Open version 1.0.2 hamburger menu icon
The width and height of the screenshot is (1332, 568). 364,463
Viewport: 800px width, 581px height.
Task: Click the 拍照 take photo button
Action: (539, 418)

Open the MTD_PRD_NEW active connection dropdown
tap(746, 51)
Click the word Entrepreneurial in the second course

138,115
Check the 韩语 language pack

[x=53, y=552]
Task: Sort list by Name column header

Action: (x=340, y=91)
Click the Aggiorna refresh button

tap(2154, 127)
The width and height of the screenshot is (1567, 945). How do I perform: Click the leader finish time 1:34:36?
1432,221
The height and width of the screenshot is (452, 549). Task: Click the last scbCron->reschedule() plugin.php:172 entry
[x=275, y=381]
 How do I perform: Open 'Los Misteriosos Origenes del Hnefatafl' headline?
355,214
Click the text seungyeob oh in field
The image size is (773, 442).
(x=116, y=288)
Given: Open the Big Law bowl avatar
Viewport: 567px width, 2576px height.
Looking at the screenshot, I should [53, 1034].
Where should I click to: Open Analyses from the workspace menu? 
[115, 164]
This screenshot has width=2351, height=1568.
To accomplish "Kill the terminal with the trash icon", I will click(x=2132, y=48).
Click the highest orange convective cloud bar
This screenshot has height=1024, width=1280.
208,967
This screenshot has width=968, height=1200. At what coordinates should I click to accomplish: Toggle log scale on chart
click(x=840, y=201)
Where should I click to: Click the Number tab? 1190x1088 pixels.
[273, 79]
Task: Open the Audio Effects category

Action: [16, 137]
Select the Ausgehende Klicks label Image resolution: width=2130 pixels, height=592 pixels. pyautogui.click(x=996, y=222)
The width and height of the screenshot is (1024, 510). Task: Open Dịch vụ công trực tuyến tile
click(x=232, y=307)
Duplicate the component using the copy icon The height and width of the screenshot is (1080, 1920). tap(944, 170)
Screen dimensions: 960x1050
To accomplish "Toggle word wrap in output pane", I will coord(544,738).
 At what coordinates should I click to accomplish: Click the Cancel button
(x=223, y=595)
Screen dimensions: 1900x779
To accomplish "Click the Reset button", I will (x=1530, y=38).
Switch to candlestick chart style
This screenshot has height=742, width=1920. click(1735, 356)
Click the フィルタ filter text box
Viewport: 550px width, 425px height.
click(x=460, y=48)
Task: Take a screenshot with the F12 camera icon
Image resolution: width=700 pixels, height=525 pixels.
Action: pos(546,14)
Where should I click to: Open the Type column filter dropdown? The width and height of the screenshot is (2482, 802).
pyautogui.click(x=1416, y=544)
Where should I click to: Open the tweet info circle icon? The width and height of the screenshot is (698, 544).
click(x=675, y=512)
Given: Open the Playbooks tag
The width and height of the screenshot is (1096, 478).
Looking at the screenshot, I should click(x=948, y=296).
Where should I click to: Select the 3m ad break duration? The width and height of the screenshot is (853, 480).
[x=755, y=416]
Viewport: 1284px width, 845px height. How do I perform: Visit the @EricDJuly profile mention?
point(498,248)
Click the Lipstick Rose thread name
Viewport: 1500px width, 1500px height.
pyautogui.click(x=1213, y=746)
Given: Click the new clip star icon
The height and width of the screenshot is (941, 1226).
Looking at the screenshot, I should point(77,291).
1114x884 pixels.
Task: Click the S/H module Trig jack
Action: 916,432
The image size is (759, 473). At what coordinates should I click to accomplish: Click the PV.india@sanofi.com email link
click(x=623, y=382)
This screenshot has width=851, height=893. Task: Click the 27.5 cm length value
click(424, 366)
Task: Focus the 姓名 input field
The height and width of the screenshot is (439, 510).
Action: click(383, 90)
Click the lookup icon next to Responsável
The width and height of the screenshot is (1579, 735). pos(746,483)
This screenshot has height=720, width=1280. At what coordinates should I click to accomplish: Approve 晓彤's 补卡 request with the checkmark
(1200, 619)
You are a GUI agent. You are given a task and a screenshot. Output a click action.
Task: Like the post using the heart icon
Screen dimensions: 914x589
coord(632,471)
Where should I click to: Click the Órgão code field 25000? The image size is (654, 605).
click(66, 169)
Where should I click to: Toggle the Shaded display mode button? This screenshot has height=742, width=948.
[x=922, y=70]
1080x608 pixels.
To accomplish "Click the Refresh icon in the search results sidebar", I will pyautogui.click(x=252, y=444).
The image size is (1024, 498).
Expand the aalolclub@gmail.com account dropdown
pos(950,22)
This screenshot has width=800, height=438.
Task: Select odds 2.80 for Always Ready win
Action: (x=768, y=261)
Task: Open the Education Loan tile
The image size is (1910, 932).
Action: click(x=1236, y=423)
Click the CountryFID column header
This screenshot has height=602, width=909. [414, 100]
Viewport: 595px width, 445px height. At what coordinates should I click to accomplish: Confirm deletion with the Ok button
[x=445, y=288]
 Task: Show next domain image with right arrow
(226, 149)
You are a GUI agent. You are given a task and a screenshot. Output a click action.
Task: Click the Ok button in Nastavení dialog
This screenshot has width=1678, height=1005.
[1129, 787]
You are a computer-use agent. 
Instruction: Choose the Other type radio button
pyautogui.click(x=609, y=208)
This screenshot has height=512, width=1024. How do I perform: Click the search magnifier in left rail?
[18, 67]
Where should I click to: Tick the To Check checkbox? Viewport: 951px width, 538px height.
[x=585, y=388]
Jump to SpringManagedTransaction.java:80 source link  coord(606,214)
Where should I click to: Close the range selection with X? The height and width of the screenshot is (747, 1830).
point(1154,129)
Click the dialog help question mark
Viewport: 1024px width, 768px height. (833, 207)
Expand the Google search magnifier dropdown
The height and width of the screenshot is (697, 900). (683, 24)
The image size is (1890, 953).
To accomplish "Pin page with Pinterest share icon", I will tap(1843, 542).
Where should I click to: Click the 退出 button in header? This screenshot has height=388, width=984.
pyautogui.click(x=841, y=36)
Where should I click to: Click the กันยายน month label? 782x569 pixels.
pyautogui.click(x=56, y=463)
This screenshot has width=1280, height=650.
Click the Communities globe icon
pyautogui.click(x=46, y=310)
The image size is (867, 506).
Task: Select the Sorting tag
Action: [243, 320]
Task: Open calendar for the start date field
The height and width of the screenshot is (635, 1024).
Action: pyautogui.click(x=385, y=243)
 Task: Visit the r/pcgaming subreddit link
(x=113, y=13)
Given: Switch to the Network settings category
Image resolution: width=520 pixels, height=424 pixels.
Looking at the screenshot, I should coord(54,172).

Work request: Could you write out, exactly as they stand, only the lines above that begin at the line with "Task: Click the Ok button in Nastavení dialog" and stop after the line with "Given: Switch to"?

Exercise output:
Task: Click the Ok button in Nastavení dialog
This screenshot has width=1678, height=1005.
[1129, 787]
You are a computer-use agent. 
Instruction: Choose the Other type radio button
pyautogui.click(x=609, y=208)
This screenshot has height=512, width=1024. How do I perform: Click the search magnifier in left rail?
[18, 67]
Where should I click to: Tick the To Check checkbox? Viewport: 951px width, 538px height.
[x=585, y=388]
Jump to SpringManagedTransaction.java:80 source link  coord(606,214)
Where should I click to: Close the range selection with X? The height and width of the screenshot is (747, 1830).
point(1154,129)
Click the dialog help question mark
Viewport: 1024px width, 768px height. (833, 207)
Expand the Google search magnifier dropdown
The height and width of the screenshot is (697, 900). (683, 24)
The image size is (1890, 953).
To accomplish "Pin page with Pinterest share icon", I will tap(1843, 542).
Where should I click to: Click the 退出 button in header? This screenshot has height=388, width=984.
pyautogui.click(x=841, y=36)
Where should I click to: Click the กันยายน month label? 782x569 pixels.
pyautogui.click(x=56, y=463)
This screenshot has width=1280, height=650.
Click the Communities globe icon
pyautogui.click(x=46, y=310)
The image size is (867, 506).
Task: Select the Sorting tag
Action: [243, 320]
Task: Open calendar for the start date field
The height and width of the screenshot is (635, 1024).
Action: pyautogui.click(x=385, y=243)
 Task: Visit the r/pcgaming subreddit link
(x=113, y=13)
Given: Switch to the Network settings category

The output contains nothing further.